But for the most part, the rest of the players have their contributions go unrecognized, even by the stats crew. Take the time midway through the fourth quarter, with the score tied, when a short Wade jumper bounced off the rim. Mike Miller wanted the ball so badly that he went diving after it.
Wade also wanted it, coming from the left side of the basket to the right in pursuit of the ball. The hustle from the star and the sub caused the Bulls to knock the ball out of bounds. Neither Miller nor Wade got the stat (it went down as a team rebound) but the Heat got possession.
And Miller did secure enough missed shots on his own to get credit for seven rebounds in Game 2, helping the Heat win the statistical category they were dominated in during Game 1.
"Our job is to do the little things; you get open shots, you've got to knock them down," said Miller, who has shot a disappointing 23 percent in the playoffs. "Other than that, you've got to scrap."
If you can't make 'em, do something worthwhile while you aren't making 'em.
There never seem to be any numbers for Anthony, who continues to draw raves from the Heat anyway for deterring a shot or boxing out or deflecting a loose ball. Anthony is like the woman who is always late, but you put up with her because she's just that beautiful. They'll live with his offensive shortcomings and understand that for him, catching the ball or making a layup are 50-50 propositions, because he commits so much to the little things. He answered one of the critical questions about this team, especially after Haslem went down: Who would do the dirty work?
Howard has been in this league long enough to have experienced everything (except a championship) at least once before, and to him this team is similar to the three years he spent with the Rockets, when Tracy McGrady and Yao Ming scored as many as 44 percent of the team's points during a season.
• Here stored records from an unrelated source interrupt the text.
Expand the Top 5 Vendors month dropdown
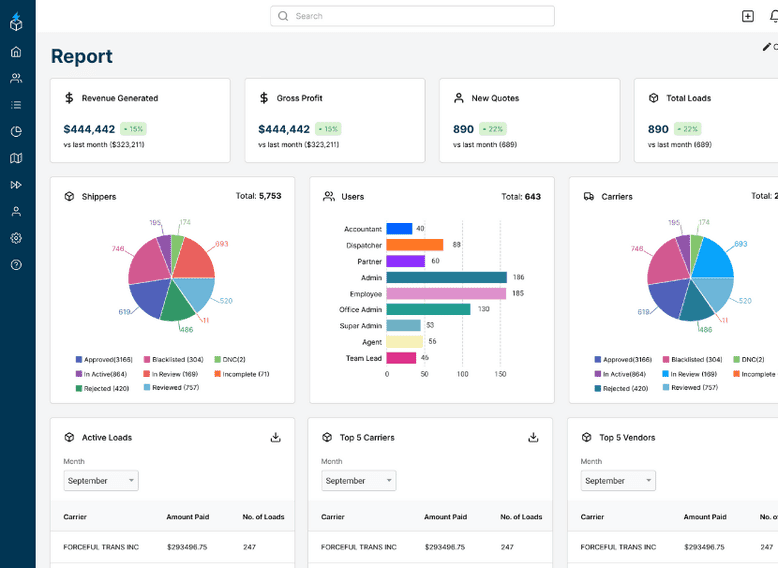Screen dimensions: 778x568 618,481
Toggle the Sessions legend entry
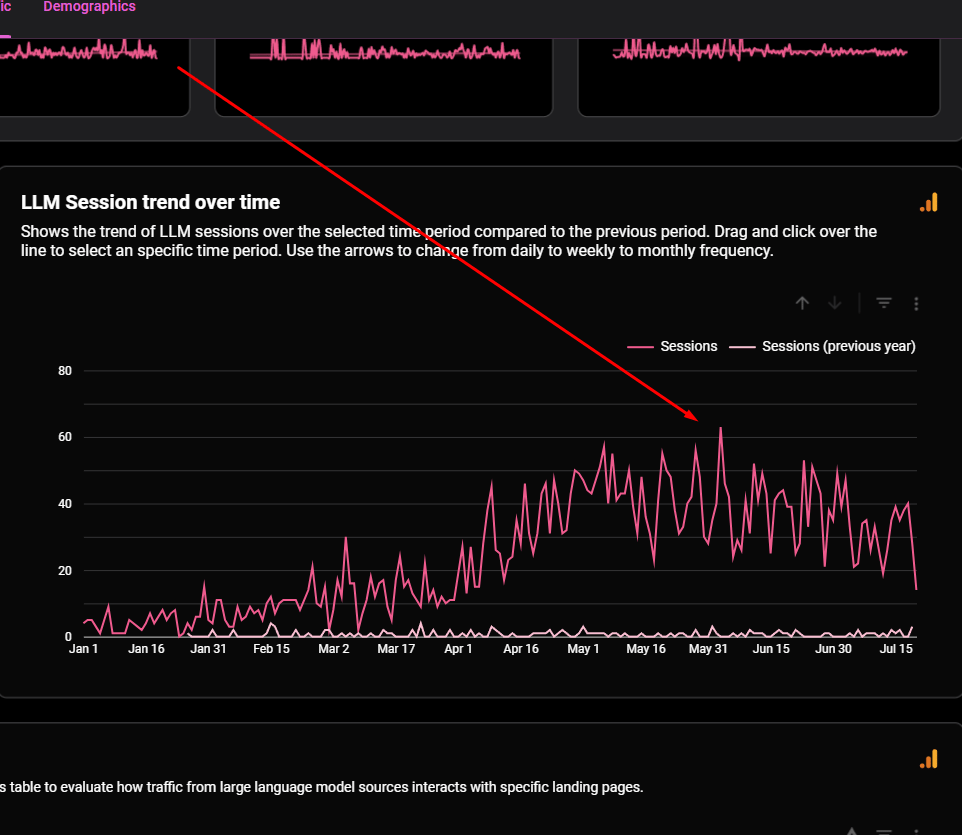962x835 pixels. click(x=672, y=346)
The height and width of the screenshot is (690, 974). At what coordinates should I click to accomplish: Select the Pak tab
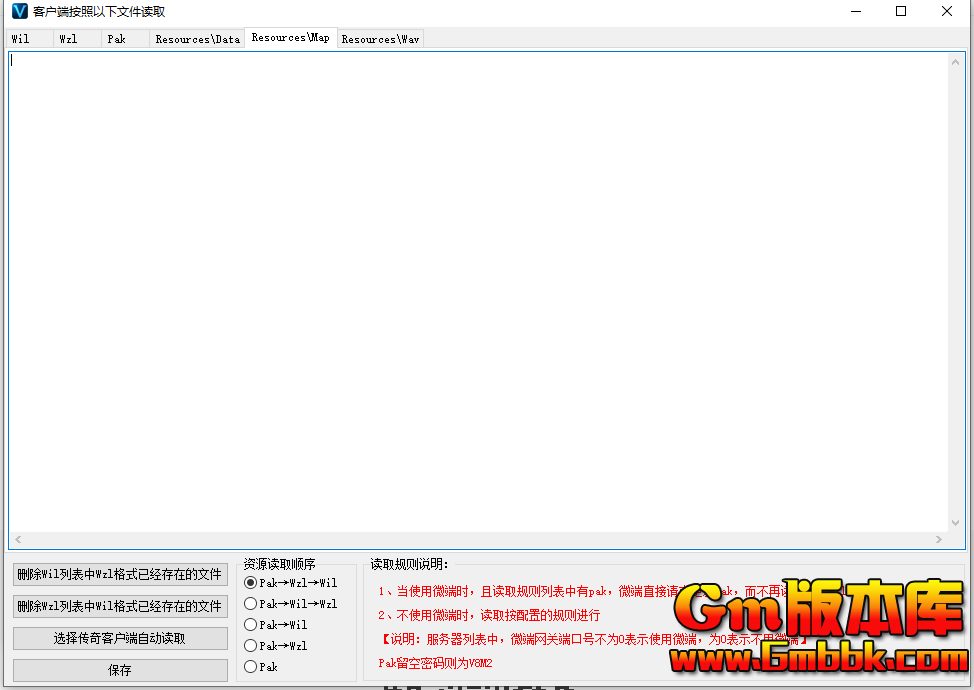(117, 39)
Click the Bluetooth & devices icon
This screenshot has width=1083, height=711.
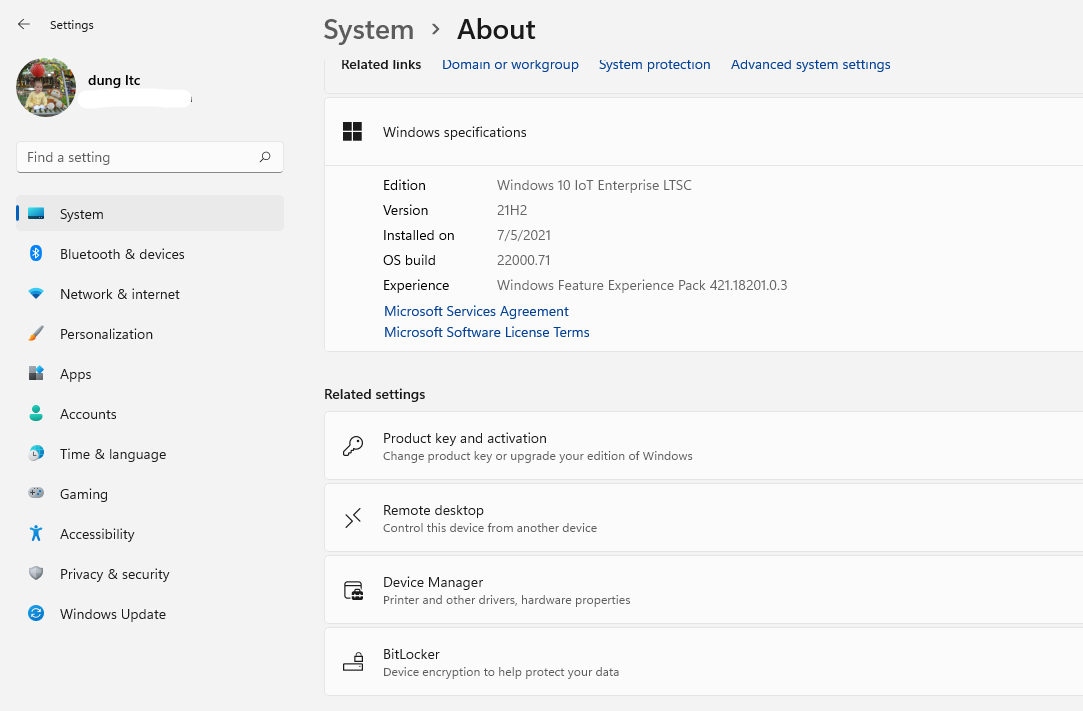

"This is not anything new to me," Howard said. "If you want to win -- if you're all about winning, that's your makeup -- sacrificing will not be a problem whatsoever. Because there is a reward at the end. That's what was instilled in this team in the beginning. We all sacrificed by coming here. Everyone, from top to bottom, sacrificed."
The three stars took less than the maximum salary. Others took the minimum salary. Mike Bibby gave up $6 million to get out of his contract with the Washington Wizards and joined the Heat in March for the stretch run. For others, it's fewer minutes or fewer shots.
Yes, there have been yearnings both public and private for more playing time, but so far there hasn't been a mutiny by the overlooked guys at the end of the bench.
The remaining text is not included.